■ REQUIREMENT:
Could you copy, character for character, the part of the listing below that opens with the line containing "Given: Click the red asterisk after function?" and closes with the line containing "coord(143,19)", including both of those lines?

■ ITEMS:

(begin)

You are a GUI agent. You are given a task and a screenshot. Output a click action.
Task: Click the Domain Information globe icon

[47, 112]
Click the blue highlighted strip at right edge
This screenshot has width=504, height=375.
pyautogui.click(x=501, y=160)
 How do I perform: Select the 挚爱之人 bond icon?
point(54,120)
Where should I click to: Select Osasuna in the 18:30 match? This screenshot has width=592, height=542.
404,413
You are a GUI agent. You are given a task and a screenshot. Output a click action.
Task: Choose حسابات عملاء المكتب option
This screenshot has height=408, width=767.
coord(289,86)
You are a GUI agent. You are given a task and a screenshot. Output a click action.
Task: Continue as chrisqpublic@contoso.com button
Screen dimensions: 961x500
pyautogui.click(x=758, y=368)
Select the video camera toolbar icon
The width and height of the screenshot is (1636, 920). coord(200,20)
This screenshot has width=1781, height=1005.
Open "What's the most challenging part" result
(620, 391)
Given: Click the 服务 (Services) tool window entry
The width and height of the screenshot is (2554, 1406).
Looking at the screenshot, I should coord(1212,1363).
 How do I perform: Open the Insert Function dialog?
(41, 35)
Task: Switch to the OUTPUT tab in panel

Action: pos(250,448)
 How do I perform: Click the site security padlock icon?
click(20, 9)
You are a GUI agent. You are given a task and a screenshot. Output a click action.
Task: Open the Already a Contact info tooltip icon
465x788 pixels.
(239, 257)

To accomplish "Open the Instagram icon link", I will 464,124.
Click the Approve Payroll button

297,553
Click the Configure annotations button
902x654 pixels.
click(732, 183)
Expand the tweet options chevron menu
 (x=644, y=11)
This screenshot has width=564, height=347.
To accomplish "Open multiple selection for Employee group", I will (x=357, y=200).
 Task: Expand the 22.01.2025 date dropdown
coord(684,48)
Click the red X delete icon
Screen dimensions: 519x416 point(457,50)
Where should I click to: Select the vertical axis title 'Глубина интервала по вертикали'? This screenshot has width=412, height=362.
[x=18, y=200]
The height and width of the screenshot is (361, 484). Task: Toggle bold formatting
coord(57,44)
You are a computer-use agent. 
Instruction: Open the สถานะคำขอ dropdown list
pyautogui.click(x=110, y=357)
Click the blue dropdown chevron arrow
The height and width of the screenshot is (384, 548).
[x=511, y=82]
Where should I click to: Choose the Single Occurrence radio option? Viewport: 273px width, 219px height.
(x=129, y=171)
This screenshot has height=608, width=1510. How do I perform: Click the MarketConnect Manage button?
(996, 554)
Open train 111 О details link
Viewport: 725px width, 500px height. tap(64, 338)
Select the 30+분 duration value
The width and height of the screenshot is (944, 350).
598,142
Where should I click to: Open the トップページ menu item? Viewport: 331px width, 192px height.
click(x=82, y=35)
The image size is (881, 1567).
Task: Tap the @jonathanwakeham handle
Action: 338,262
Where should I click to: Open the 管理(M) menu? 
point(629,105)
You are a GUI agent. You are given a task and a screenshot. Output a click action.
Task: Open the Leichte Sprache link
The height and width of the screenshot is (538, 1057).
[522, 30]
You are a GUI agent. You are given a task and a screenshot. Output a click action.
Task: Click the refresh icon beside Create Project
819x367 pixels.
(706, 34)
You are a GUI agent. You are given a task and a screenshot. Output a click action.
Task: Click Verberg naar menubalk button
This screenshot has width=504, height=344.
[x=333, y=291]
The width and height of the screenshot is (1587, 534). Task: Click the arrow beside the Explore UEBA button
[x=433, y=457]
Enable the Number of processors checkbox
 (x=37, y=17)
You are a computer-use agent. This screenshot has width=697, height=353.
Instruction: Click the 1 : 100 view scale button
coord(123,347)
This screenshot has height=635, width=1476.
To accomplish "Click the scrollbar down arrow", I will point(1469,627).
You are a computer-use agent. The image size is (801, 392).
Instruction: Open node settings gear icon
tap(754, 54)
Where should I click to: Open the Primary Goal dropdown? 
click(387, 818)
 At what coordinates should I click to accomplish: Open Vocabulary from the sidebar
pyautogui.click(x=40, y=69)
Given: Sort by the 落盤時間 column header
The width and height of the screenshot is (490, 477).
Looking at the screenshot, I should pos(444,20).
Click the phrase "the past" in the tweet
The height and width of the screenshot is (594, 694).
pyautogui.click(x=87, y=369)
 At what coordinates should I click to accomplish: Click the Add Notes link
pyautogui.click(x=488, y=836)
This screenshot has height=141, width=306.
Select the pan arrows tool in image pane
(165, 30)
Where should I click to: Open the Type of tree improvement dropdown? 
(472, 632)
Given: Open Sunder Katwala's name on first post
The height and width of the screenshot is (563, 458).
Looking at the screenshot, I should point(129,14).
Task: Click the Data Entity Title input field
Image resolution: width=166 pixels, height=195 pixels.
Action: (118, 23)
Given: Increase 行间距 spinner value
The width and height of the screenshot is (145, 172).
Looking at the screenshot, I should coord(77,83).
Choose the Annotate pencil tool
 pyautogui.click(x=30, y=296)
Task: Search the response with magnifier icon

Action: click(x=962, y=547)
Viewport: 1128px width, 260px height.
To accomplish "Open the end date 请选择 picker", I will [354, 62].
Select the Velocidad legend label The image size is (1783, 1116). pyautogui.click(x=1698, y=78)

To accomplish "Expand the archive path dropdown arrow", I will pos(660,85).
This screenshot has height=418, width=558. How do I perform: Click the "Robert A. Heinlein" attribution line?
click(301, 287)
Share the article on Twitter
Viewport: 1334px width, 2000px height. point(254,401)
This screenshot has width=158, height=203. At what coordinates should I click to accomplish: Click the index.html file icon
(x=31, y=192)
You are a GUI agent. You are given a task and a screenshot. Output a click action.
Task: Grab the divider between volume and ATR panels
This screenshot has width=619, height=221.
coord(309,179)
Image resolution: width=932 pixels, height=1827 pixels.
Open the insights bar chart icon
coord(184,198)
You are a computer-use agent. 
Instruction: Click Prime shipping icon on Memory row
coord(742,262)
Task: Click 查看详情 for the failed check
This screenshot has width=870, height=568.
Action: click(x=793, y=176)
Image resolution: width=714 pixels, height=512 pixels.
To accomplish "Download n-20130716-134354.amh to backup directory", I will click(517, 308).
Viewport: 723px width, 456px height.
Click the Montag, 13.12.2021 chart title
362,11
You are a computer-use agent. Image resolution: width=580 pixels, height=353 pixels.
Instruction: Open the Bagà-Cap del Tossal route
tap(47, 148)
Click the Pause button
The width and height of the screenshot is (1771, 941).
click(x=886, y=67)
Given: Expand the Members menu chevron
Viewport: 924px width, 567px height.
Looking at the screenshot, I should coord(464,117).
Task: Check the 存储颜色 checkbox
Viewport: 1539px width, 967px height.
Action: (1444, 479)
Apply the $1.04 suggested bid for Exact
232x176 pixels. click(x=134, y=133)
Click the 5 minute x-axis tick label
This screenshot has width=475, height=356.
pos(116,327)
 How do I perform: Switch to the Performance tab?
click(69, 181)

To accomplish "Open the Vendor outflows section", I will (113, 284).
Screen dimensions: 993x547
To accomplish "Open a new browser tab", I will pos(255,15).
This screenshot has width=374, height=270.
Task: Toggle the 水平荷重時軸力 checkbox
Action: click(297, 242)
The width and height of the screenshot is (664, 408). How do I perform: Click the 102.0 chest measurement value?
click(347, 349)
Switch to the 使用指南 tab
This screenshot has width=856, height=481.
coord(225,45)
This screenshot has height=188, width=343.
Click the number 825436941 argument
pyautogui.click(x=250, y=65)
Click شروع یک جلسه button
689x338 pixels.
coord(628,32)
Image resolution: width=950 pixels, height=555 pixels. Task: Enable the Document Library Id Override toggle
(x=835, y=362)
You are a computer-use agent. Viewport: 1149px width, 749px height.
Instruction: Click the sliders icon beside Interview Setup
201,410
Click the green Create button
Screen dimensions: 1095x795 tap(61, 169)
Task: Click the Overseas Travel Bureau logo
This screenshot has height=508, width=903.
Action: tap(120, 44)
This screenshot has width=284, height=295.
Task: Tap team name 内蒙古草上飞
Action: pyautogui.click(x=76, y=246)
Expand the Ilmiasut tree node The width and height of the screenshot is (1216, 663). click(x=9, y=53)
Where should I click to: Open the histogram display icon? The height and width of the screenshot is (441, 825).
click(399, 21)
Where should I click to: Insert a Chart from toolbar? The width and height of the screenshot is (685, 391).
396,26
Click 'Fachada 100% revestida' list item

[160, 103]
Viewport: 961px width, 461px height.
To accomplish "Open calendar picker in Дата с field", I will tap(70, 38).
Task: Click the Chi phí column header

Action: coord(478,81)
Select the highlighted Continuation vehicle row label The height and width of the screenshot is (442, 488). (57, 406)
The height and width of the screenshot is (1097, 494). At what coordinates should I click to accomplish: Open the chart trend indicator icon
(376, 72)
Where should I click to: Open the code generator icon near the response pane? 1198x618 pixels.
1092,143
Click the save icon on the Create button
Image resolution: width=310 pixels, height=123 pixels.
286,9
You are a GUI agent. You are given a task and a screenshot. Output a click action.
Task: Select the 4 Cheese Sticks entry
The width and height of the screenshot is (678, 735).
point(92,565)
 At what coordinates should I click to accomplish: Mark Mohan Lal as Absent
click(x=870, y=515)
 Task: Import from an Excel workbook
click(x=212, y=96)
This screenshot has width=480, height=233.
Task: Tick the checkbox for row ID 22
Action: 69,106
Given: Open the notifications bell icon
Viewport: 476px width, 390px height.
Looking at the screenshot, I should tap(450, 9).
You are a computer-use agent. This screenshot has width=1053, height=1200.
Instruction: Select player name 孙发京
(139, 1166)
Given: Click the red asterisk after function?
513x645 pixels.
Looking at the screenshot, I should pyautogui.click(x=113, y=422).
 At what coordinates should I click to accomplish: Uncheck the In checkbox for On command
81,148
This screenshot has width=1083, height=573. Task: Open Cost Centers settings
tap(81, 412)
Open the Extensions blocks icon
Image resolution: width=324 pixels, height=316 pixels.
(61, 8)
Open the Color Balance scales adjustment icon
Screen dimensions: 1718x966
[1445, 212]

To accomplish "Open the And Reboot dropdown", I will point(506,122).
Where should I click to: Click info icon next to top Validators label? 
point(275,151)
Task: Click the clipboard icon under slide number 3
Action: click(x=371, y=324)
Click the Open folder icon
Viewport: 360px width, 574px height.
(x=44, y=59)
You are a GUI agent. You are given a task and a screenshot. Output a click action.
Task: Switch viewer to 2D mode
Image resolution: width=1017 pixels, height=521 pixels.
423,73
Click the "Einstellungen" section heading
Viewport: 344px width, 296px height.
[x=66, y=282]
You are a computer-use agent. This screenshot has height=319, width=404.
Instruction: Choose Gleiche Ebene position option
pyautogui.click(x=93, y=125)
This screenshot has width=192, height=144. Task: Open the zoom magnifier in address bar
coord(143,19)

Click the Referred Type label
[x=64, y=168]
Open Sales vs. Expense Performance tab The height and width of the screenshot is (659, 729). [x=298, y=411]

(end)

■ TASK ANSWER:
Given: Click the red asterisk after function?
513x645 pixels.
Looking at the screenshot, I should pyautogui.click(x=113, y=422).
 At what coordinates should I click to accomplish: Uncheck the In checkbox for On command
81,148
This screenshot has width=1083, height=573. Task: Open Cost Centers settings
tap(81, 412)
Open the Extensions blocks icon
Image resolution: width=324 pixels, height=316 pixels.
(61, 8)
Open the Color Balance scales adjustment icon
Screen dimensions: 1718x966
[1445, 212]

To accomplish "Open the And Reboot dropdown", I will point(506,122).
Where should I click to: Click info icon next to top Validators label? 
point(275,151)
Task: Click the clipboard icon under slide number 3
Action: click(x=371, y=324)
Click the Open folder icon
Viewport: 360px width, 574px height.
(x=44, y=59)
You are a GUI agent. You are given a task and a screenshot. Output a click action.
Task: Switch viewer to 2D mode
Image resolution: width=1017 pixels, height=521 pixels.
423,73
Click the "Einstellungen" section heading
Viewport: 344px width, 296px height.
[x=66, y=282]
You are a computer-use agent. This screenshot has height=319, width=404.
Instruction: Choose Gleiche Ebene position option
pyautogui.click(x=93, y=125)
This screenshot has width=192, height=144. Task: Open the zoom magnifier in address bar
coord(143,19)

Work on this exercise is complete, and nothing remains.